As organisers we have attempted this year to encourage the office teams to devise their own collective practices. As a first attempt at doing this I think it went as well as could be expected for any new initiative, and shows promise for future events. Perhaps it would never have quite reached our initial expectations, which as ever proved unrealistic. This was a good first try which needs following up on. What happens next depends on whether a group of folk in the offices emerges to take this initiative forward, and plan collective practice sessions for the office teams etc etc. It would be counterproductive if every initiative were to come only from me There have been some really heartening and inspiring ideas developed this year by both individuals and teams, who gave talks, created special shrines, schedules of practice and readings to lead them up to Buddha day. One warehouse team held an entire weeks urban retreat within their team.
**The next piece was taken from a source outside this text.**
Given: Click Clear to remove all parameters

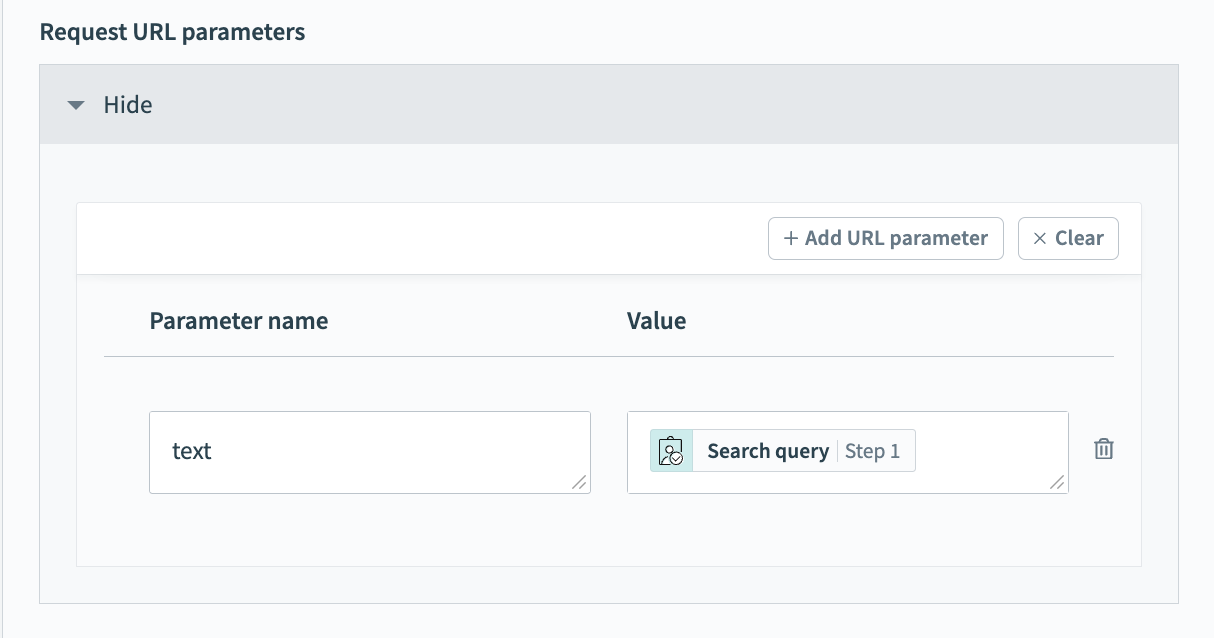Looking at the screenshot, I should click(1068, 238).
The theme of A Lotus in an Ocean of Fire is a rich one. With many ways in which the imagery and metaphors surrounding Fire could be explored. The focus for my own creativity went into the creation of the huge shrine backdrop for the Shrine Room, pictures of which you'll find elsewhere on this blog. This has transformed the appearance and sense of it as a sacred space. Turning up the gas from 3 to 9. I'm hoping that the shrine room will in future be used more frequently and enthusiastically. The same words of the Buddha's Fire Sermon that are punched into the panels on this backdrop, were used in a video that Pedro Vidal and myself collaborated on as an opening for the mornings ritual.
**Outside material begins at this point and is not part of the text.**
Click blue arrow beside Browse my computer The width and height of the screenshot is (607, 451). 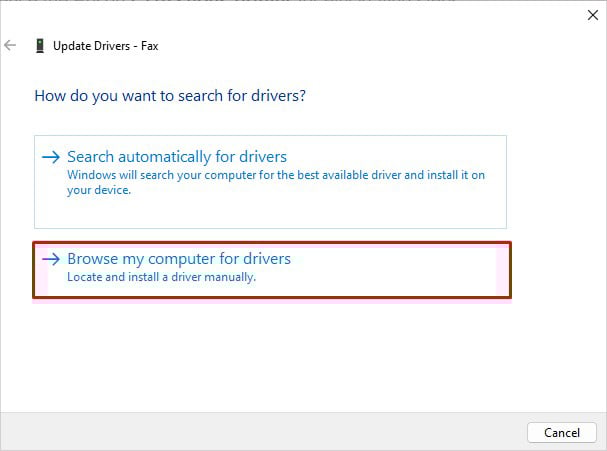click(x=51, y=259)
The Buddha after his Enlightenment turned around to face the Bodhi Tree and felt gratitude arise towards it for sheltering him whilst his awakening came into being. In some respects he was also feeling reverence and gratitude towards all his past teachers, life and lives that had led him to this point. One of the themes of the morning was gratitude that the fire which his Enlightenment lit, has been passed on through two and a half thousand years of devoted practitioners. Devotion arising out of sraddha, and sraddha arising in part from reverence and gratitude as an essential part of its DNA. The mornings ritual evoked that lineage of fire through a sequence of readings, each containing practical advice from past teachers on how to practice effectively. Beginning with our own teacher Sangharakshita and moving backwards through the centuries until we reach the Buddha's own first teaching, his decision to teach, until we heard how he described his own Enlightenment.
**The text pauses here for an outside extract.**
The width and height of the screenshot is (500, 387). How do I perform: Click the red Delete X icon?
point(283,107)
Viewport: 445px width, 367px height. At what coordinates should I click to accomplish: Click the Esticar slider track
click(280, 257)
My own favourite reading from the morning was from Hakuin where he describes the way our meditation and our daily life must become one and the same. Through the metaphor of the lotus and the fire, he described how the fires of practice and of Samsara are intimately interconnected. The fire of our practice has to blossom to such a high degree of intensity before it can match, replace or extinguish the Fire of Samsara. Only then would we realise that that perceived incompatibility of a lotus with a fire, is an entirely false one.